Juízes da Corte Constitucional da Alemanha
Corte Constitucional da Alemanha
Se olharmos para o modelo europeu, na perspectiva da constituição alemã, talvez a mais completa hoje no sistema concentrado, temos o processo de controle concreto, o processo de controle abstrato e o recurso constitucional.
Esses dois modelos básicos referidos – americano e europeu – ganharam o mundo. Nós mesmos no Brasil vamos adotar inicialmente, a partir da Constituição de 1891, o modelo americano de controle de constitucionalidade ou controle incidental. Depois, demos passos no sentido de incorporar também características do modelo europeu, especialmente com as ações diretas. A américa do sul, de modo geral e inicialmente, adotou o modelo americano.
Já outros países como Espanha, Itália e Portugal adotaram o modelo de controle concentrado. 

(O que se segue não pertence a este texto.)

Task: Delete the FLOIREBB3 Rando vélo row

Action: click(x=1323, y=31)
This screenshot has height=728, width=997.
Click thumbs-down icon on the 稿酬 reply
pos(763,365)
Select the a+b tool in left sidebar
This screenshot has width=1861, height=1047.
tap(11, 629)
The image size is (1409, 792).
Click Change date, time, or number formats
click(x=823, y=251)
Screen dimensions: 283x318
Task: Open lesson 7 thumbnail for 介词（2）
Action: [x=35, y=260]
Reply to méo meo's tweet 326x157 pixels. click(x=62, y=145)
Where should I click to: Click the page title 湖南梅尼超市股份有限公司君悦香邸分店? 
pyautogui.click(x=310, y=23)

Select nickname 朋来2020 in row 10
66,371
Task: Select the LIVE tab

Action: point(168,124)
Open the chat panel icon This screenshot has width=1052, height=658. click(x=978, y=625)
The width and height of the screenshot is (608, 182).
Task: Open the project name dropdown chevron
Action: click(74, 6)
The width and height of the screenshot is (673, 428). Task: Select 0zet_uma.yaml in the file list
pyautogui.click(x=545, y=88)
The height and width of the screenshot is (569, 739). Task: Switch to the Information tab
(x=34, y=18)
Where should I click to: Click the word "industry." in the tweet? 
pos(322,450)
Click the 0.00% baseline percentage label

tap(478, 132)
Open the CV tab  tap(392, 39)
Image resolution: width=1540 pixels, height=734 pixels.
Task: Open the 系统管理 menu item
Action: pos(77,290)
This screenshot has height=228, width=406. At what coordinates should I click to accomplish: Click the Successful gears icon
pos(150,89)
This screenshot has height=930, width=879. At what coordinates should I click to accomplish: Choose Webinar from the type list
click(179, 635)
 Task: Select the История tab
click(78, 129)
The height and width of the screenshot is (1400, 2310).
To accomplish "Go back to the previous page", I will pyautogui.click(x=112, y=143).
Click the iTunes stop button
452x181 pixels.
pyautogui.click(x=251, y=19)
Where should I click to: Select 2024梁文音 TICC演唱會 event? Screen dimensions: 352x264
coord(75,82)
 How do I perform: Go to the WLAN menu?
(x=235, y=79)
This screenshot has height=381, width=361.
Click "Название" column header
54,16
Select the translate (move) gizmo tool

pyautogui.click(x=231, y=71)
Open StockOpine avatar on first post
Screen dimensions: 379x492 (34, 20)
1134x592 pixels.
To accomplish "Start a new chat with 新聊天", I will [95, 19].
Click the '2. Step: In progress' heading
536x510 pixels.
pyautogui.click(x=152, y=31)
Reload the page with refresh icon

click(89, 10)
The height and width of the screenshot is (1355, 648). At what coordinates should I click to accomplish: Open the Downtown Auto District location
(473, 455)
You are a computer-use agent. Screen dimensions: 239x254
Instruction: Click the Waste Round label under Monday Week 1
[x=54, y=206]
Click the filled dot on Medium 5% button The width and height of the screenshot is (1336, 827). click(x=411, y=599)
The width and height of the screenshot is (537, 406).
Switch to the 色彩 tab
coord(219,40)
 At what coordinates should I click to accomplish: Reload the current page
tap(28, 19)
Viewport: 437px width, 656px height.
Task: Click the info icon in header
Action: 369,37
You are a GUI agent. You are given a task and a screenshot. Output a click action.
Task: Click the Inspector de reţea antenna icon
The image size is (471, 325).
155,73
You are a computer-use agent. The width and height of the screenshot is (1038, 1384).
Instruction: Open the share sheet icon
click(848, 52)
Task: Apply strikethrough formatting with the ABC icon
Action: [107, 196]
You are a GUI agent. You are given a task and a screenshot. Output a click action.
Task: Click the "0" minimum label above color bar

Nos anos mais recentes, com a queda do muro de Berlim e a democratização dos países do leste europeu, temos um quadro com grande mudança. Muitos países que estavam submetidos à tutela da União Soviética agora tornam-se países independentes, perfilhando modelos políticos mais variados. Em geral, esses países perfilharam o modelo da Corte Constitucional. Se inicialmente eram poucas as cortes constitucionais, hoje são muitos os países dotados de cortes constitucionais: Polônia, Hungria, todos os países oriundos da antiga União Soviética. Inclusive na américa (Chile, Colômbia)
Desenvolveram-se também os modelos mistos, ou seja, que congregam elementos do sistema americano e europeu. Um dos mais famosos modelos mistos é o modelo português. A Constituição Portuguesa de 1911, que é a constituição que consagra a república em Portugal, vai adotar como instrumento de controle de constitucionalidade o modelo americano, por influência da doutrina brasileira emanada especialmente da pena de Rui Barbosa. A Constituição brasileira de 1891 foi muito estudada em Portugal a partir do trabalho de Rui Barbosa, que escreveu clássicos sobre o assunto e esses elementos vão ser incorporados em Portugal. De alguma forma, essa cultura substituiu, de modo que Portugal, agora, vai adotar uma corte constitucional, mantendo, porém, o controle concreto.
Supremo Tribunal de Justiça de Portugal
Outro modelo misto importante que merece ser estudado é o modelo brasileiro. É o modelo, no qual, inicialmente, nós tentamos reproduzir o sistema americano (do caso concreto).
A partir de 1934, começam a se desenhar, especialmente em razão das controvérsias federativas, as ações diretas. E, depois, chegamos ao controle abstrato.
Quando chegamos em 1988, acabamos por adotar um modelo que é misto: tem o controle concreto de índole americana e temos várias ações diretas por influência do modelo europeu (ADI, ADC e ADPF). Hoje, o Brasil se destaca entre os mais eminentes integrantes desta filiação mista.
Há modelos que tentam de alguma forma se especializar-se sem serem modelos puramente políticos de controle de constitucionalidade, como o modelo francês, que confere ao Conselho Constitucional a competência para fazer o controle preventivo de constitucionalidade, admitindo-se, também o controle repressivo de constitucionalidade, especialmente quando o tema envolve direitos fundamentais.
Em linhas gerais, são essas as considerações sobre a evolução ou os modelos de controle de constitucionalidade.
  • Formação de dois blocos:
  • a) modelo americano
  • b) modelo europeu;
  • Intermediação dos modelos mistos de controle de constitucionalidade
  • a) modelo português
  • b) modelo brasileiro
  • Conselho Constitucional Francês.